A shelf full of books on low-carb dieting is shown in a bookstore in New York City, Jun. 25, 2003. Getty

It’s around the time of the year that commitment to New Year’s resolutions tends to wane. For many, that means less focus on nutrition and exercise. A look at the top diet plans for 2017 might help to renew dedication to weight loss and healthy habits.

Diets plans to adhere to this year include the DASH diet, the Mediterranean diet and the MIND diet, according to the U.S. News and World Report’s annual rankings, released earlier this month.

The DASH diet, originally aimed at preventing and lowering blood pressure, ranked first on the list for the seventh year in a row. DASH stands for Dietary Approaches to Stop Hypertension and the plan. Developed in conjunction with the National Heart, Lung and Blood Institute, it emphasizes nutrients like fiber, protein and potassium. The focus is on fruits, vegetables, whole grains, lean protein and low-fat dairy while cutting back on salt, fat and red meat. The DASH diet was endorsed by the American Heart Association, the Mayo Clinic and the U.S. guidelines for treatment of high blood pressure.
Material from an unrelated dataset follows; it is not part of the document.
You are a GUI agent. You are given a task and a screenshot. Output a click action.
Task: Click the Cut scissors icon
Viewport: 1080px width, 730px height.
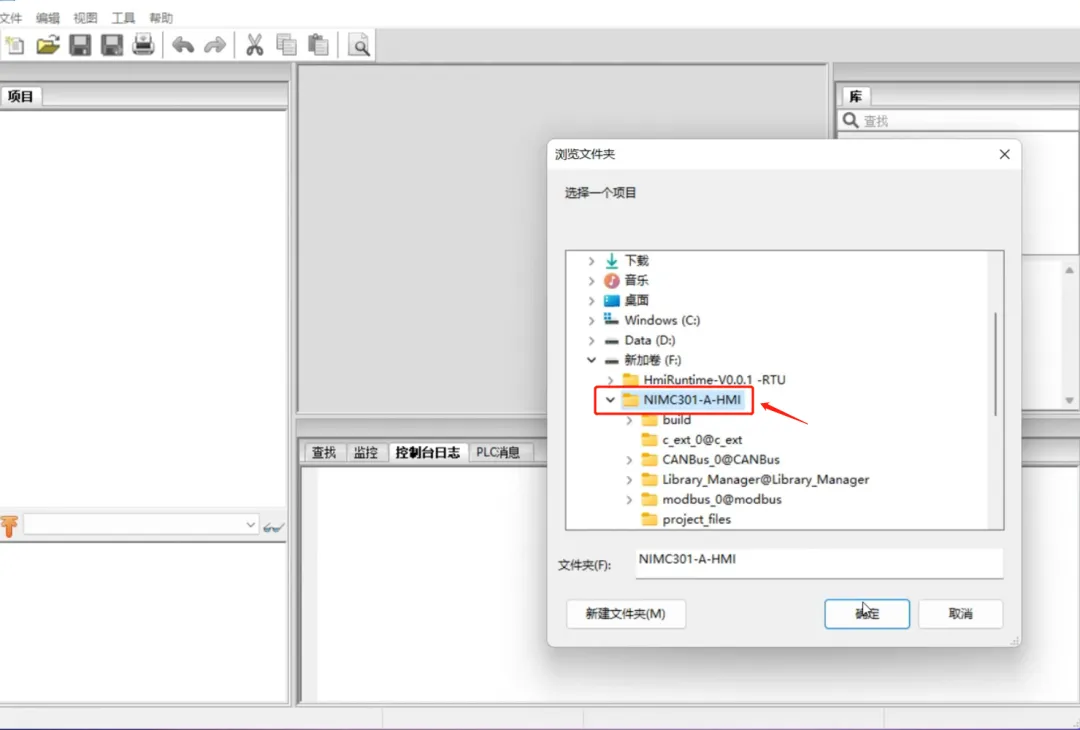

Second in the rankings came the Mediterranean diet, an eating pattern that’s often in the news for its purported life-extending properties. While eating habits actually vary throughout the Mediterranean region, the Harvard School of Public Health and a nonprofit food think tank called Oldways worked together to come up with a food pyramid for those who want to follow the diet. Various studies have shown the benefit of the plan, focused on fruits, vegetables, seafood, olive oil, whole grains and even wine.

The MIND diet, a combination of both the Mediterranean diet and the DASH diet, came in third on the U.S. News & World Report’s list. The MIND diet is aimed at preventing Alzheimer’s disease through certain foods, hence its name, which stands for Mediterranean-DASH Intervention for Neurodegenerative Delay. Based on a scientific study of people who developed Alzheimer’s, the plan is focused on 10 primary, healthy food groups which include vegetables, nuts, berries, fish and wine.

Trendier, more popular diets didn’t fare as well on the list as did the traditional staples. The Whole30 diet, which has gained popularity in recent years, was ranked 38th out of 38th.